Common Robots. Txt Pitfalls and How to Avoid Them - AnnYaroshenko
https://jetoctopus.com/tech-problem/a50-robots-txt-pitfalls-and-how-to-avoid.html
======
ktpsns
I never have seen a good use-case for allowing one search engine not to index
the page while not allowing another one. Neither today, nor 20yrs ago. For the
Google and As(sense?) related stuff, using robots.txt for controlling their
behaviour seems to me like a bad API. Given that Google offers fancy webmaster
consoles to change the appearing on their site since years.
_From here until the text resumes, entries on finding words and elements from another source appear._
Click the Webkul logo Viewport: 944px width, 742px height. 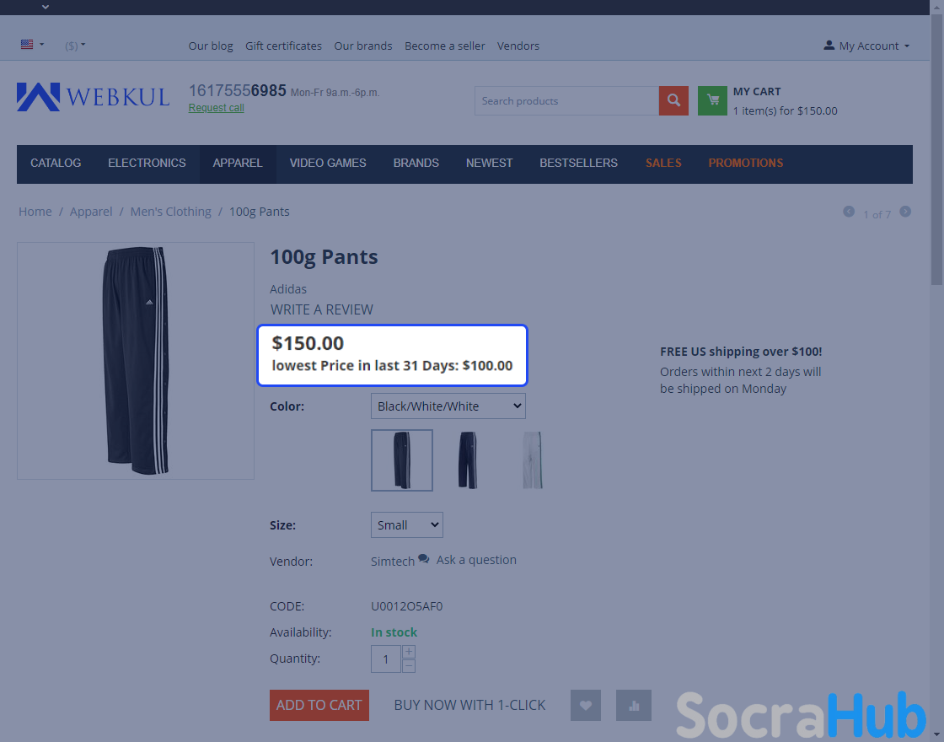click(94, 97)
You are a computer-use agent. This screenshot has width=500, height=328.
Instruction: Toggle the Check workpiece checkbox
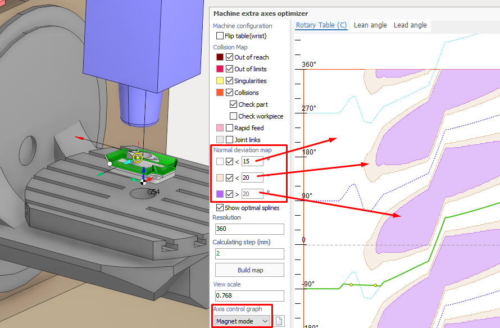click(234, 116)
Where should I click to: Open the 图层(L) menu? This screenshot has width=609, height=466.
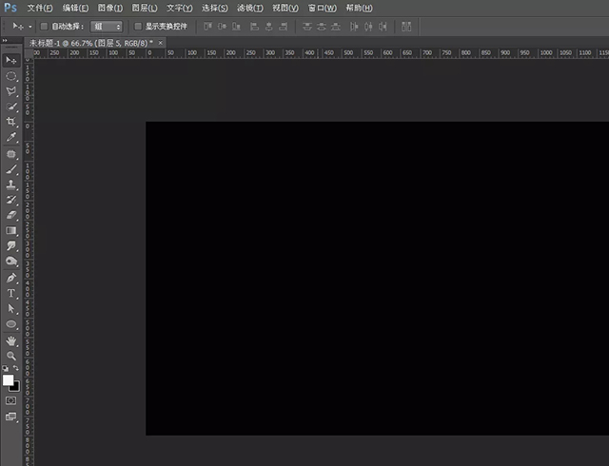tap(144, 8)
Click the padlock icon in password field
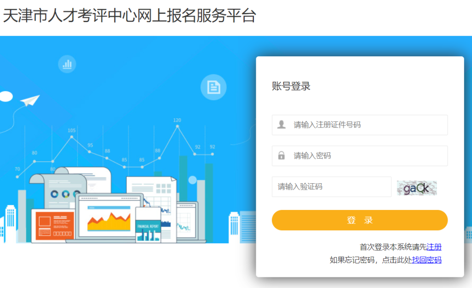The image size is (472, 288). click(281, 156)
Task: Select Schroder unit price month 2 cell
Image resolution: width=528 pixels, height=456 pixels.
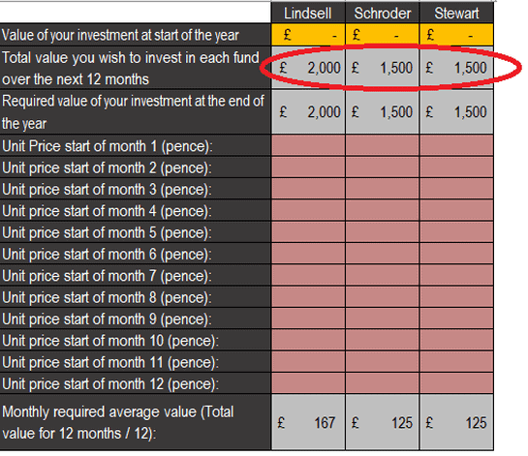Action: pyautogui.click(x=382, y=167)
Really, the only use case for distinguishing robots I ever stumbled upon was,
as a client, blacklisting wget (looking at you, ArXiv.org). But then we just
switch to curl or let wget ignore robots.txt, but with being nice to the
server/network load.

------
AnnYaroshenko
1\. Ignoring disallow directives for specific user-agent block; 2\. One
robots.txt file for different subdomains; 3\. Listing of secure directories;
4\. Blocking relevant pages; 5\. Forgetting to add directives for specific
bots where it’s needed; 6\. Adding the relative path to sitemap; 7\. Ignoring
Slash in a Disallow field; 8\. Forgetting about case sensitivity.